» **Work task**
For this exercise, please return exactly the line containing "Task: Open the volume control in menu bar" and each line after it through the end of the records, with no pictures included.

Dataset entries
########

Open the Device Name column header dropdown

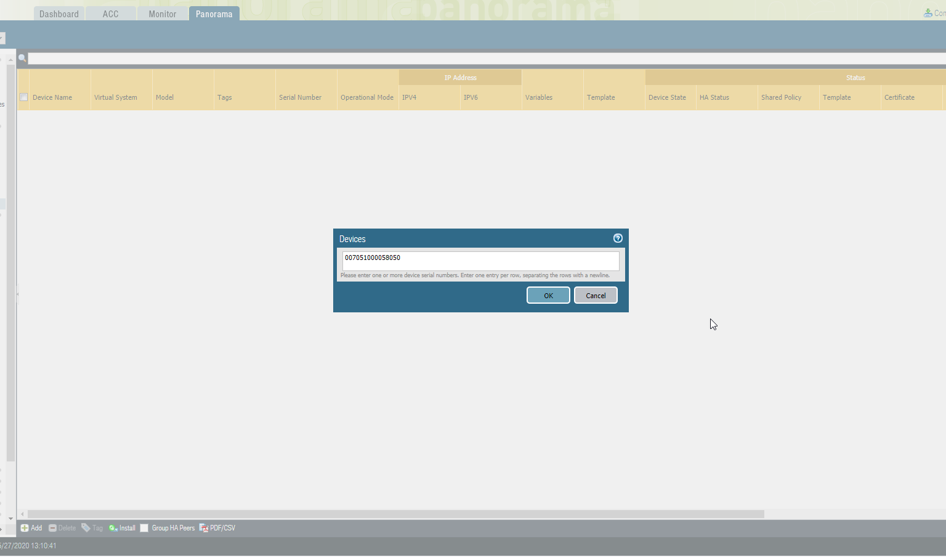tap(85, 97)
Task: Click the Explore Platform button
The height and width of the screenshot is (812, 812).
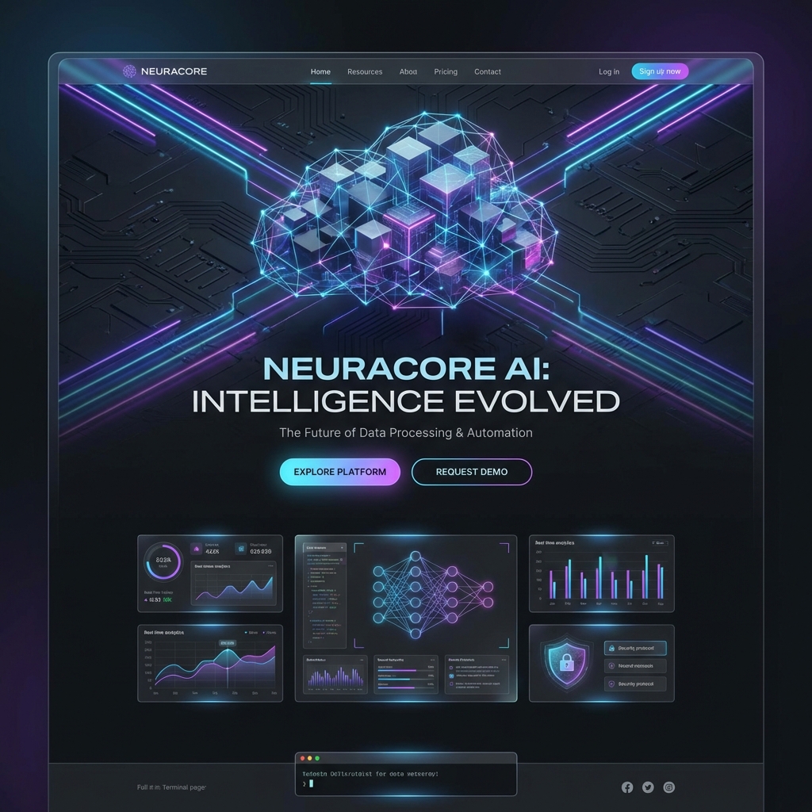Action: (x=339, y=472)
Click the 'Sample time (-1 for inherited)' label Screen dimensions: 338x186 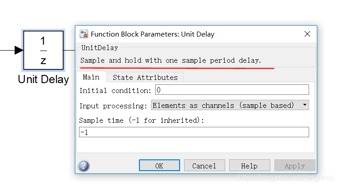(x=141, y=120)
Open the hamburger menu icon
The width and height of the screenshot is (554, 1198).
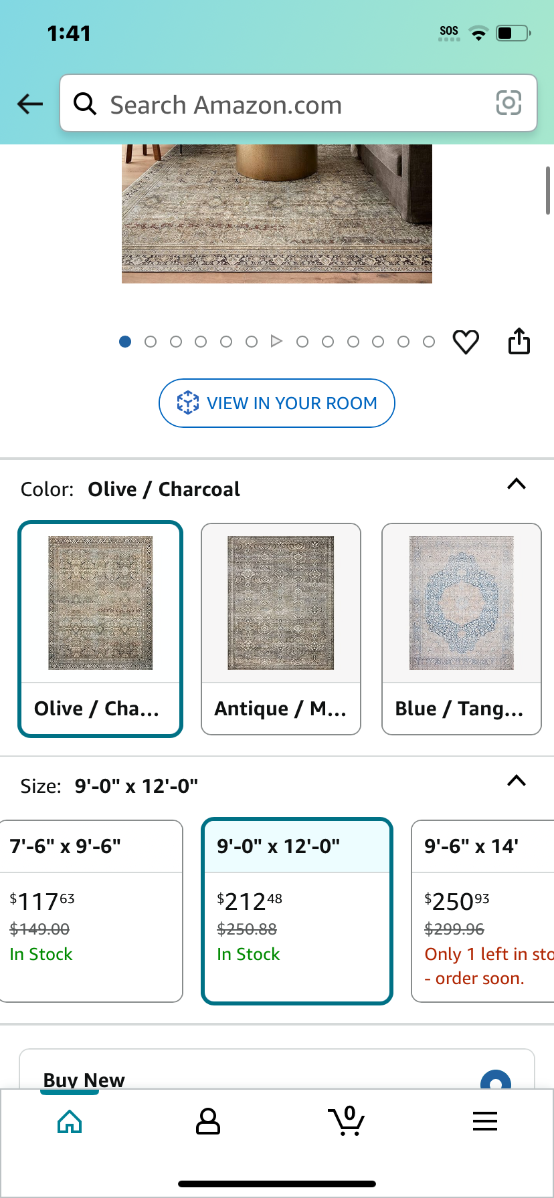pos(485,1121)
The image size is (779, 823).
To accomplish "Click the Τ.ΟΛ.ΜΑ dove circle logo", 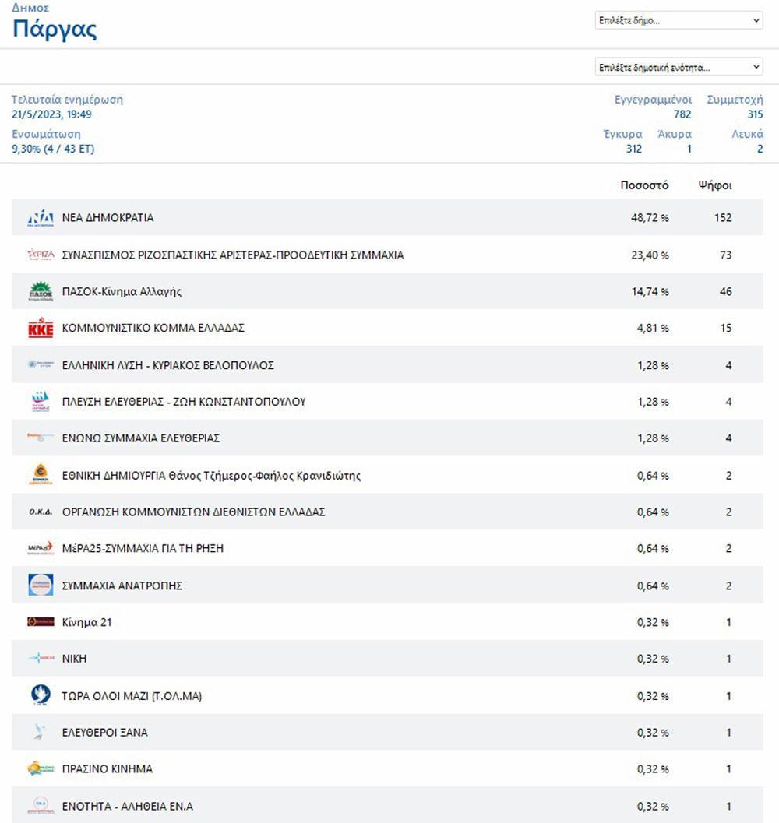I will click(41, 695).
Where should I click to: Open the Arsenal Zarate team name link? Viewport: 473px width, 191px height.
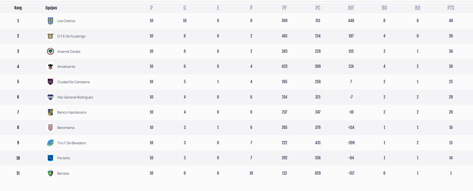69,51
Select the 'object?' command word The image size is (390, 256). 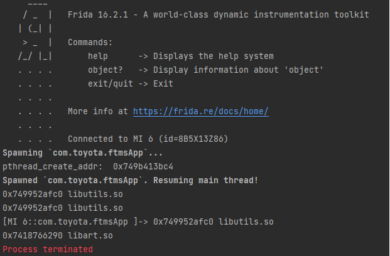pyautogui.click(x=106, y=70)
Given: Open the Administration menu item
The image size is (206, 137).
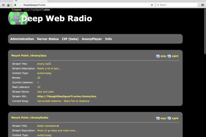Looking at the screenshot, I should click(22, 39).
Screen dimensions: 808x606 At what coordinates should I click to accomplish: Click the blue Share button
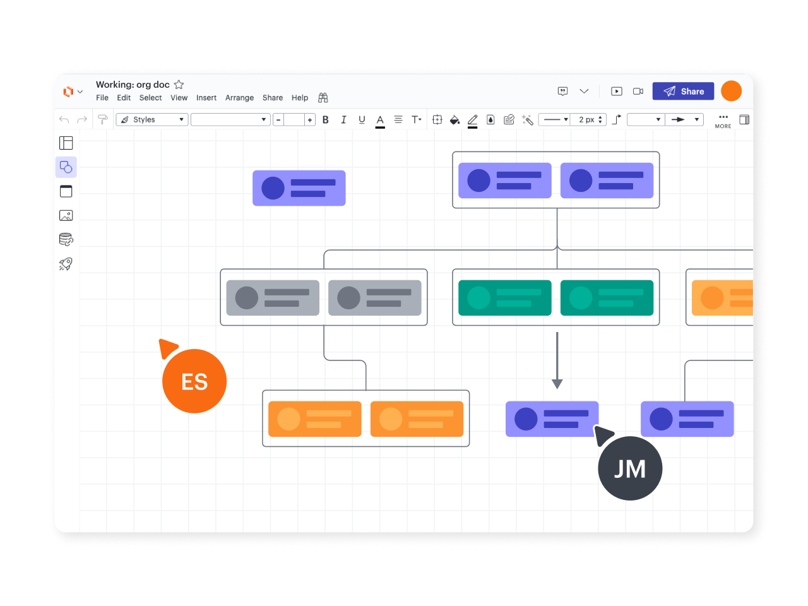(683, 92)
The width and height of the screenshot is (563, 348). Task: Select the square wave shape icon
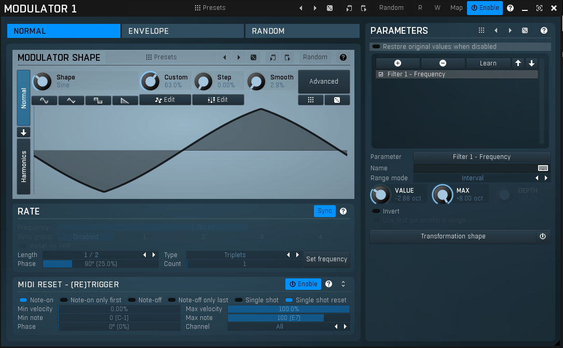click(98, 100)
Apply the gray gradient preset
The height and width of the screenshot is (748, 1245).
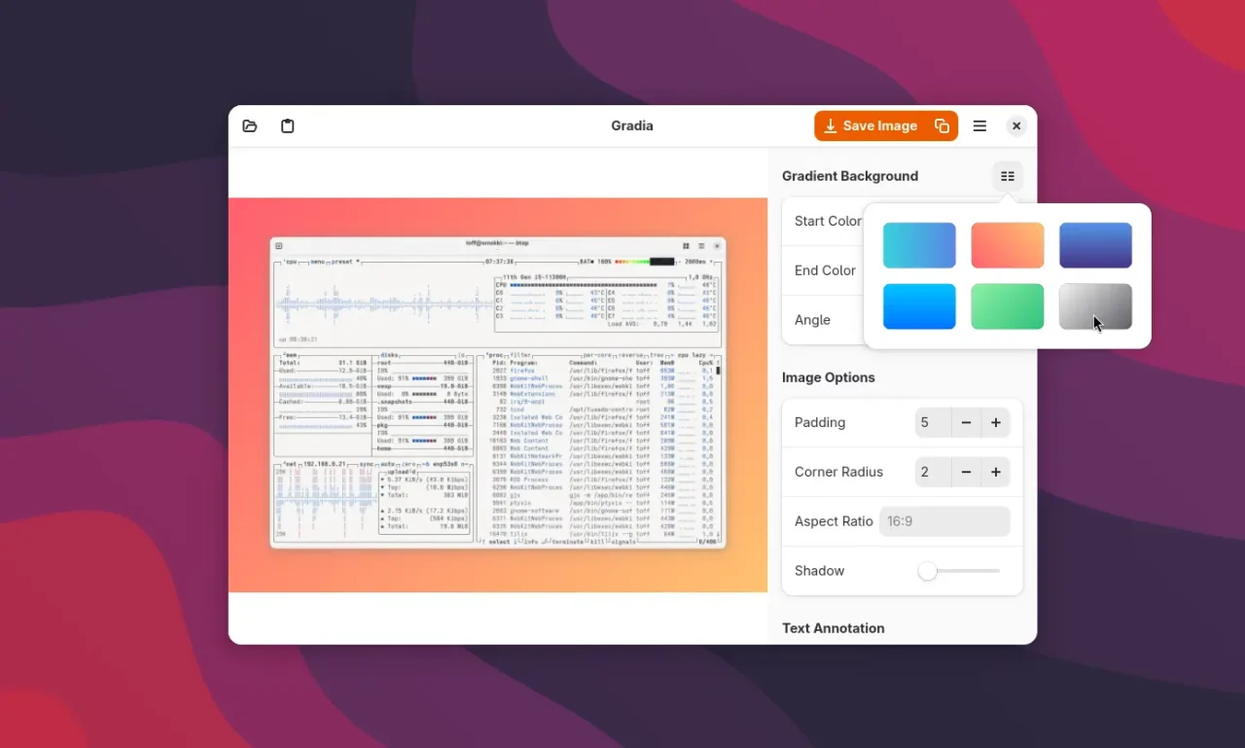[1095, 306]
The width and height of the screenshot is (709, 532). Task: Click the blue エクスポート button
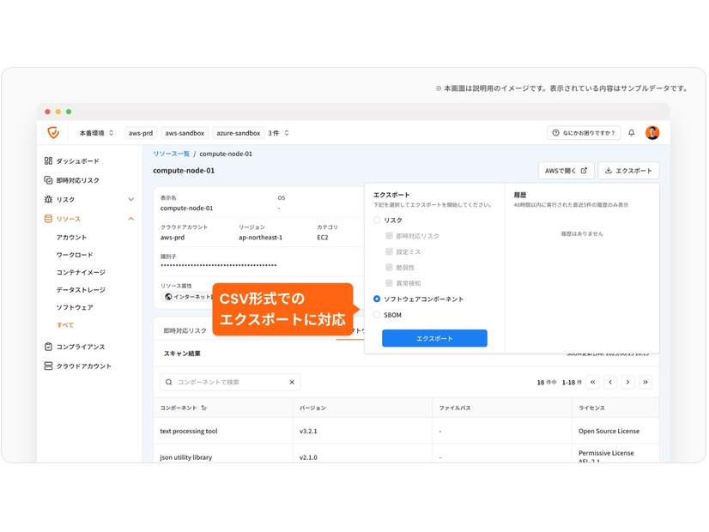[x=434, y=338]
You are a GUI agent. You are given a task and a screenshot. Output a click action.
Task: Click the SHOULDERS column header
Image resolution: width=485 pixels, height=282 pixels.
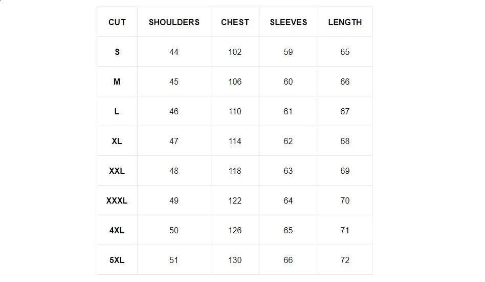point(174,22)
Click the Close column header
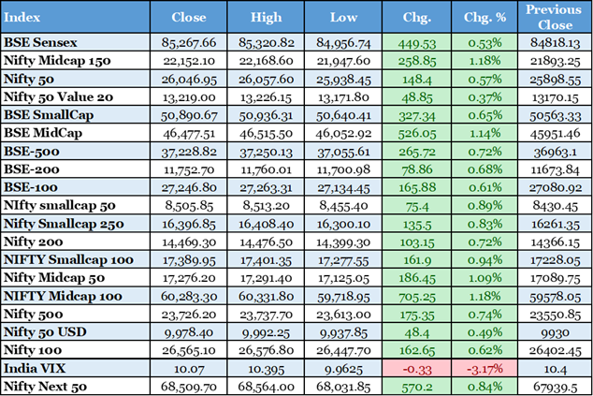The width and height of the screenshot is (593, 396). [189, 17]
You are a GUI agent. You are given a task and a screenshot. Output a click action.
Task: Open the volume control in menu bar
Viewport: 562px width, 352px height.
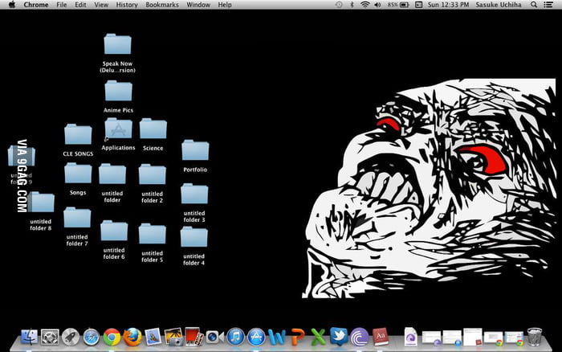pyautogui.click(x=378, y=5)
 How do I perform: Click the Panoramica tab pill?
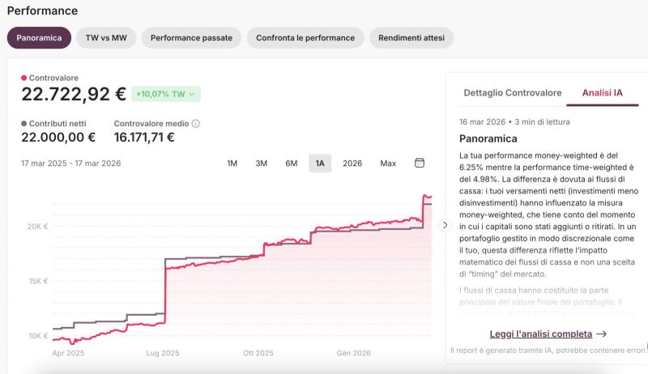click(x=39, y=38)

########

» **Response area**
Task: Open the volume control in menu bar
Viewport: 562px width, 352px height.
pyautogui.click(x=378, y=5)
 How do I perform: Click the Panoramica tab pill?
click(x=39, y=38)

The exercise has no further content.